Kuwaiti prosecutor demands extended sentence for convicted royals

A Kuwaiti public prosecutor has demanded harsher sentences for three Kuwaiti royals convicted of insulting the state on social media.
2 min read
14 June, 2016
A petition has called on Kuwaiti courts to extend the sentences [Getty]
Three Kuwaiti royals convicted of insulting the state should be given a 29 year sentence, not five, a public prosecutor said.

A petition created and delivered to the appeals court by Dherar al-Asoussi requests an increase in the sentence initially handed to the royals after they were found guilty of insulting the state on social media platforms, Whatsapp and Twitter.

Asoussi challenged the verdicts and demanded harsher jail terms in the case that saw 13 defendants tried for insulting the country's emir, judges and spreading false news about the Gulf state.

But the appeals court has not yet set a date for the hearing and must waited for verification from the supreme court.

Last month, a lower court indicted the three royals, including Sheikh Athbi al-Fahad Al-Sabah, the emir's nephew and a former head of the secret service police to five years in jail, along with two other royals accused of insulting senior judges online.

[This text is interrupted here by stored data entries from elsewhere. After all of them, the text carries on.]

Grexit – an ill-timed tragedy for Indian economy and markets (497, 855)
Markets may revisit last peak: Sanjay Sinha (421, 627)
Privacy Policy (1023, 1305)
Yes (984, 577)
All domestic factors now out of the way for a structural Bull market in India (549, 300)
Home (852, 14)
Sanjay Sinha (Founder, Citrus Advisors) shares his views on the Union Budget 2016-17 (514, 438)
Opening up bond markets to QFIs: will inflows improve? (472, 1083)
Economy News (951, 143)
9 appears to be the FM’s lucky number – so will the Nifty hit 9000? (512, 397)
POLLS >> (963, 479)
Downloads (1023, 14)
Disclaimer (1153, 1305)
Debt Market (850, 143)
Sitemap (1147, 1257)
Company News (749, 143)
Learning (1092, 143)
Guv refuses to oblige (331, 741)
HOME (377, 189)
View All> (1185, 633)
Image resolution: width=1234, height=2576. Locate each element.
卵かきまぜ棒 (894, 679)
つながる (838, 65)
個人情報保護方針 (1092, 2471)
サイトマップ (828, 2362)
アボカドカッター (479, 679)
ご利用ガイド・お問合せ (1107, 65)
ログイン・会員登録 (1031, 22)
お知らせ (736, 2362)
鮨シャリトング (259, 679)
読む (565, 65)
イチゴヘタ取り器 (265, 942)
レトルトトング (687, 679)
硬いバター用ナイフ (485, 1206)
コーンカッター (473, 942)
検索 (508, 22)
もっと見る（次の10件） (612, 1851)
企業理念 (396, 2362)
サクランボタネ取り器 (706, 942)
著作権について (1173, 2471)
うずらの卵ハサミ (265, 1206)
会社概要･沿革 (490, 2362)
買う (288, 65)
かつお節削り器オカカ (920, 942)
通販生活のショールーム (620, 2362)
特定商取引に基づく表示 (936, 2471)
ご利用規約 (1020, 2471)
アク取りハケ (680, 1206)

Three others also received prison sentences while seven people were reportedly acquitted.

Although the convicts remain free, the interior ministry maintained it was searching for Sheikh Athbi after failing to locate him during a raid on his home.

Similar cases have emerged from Kuwait in recent years with another member of the royal family being arrested for accusing the government of corruption in July 2012.

Similarly, two other royals were interrogated for sympathetic tweets in support of the Kuwaiti opposition.

Most recently, Sheikh Ahmad al-Fahad, an international sports figure and current president of the Olympic Council of Asia was given a six-month suspended prison sentence for quoting the Emir without permission.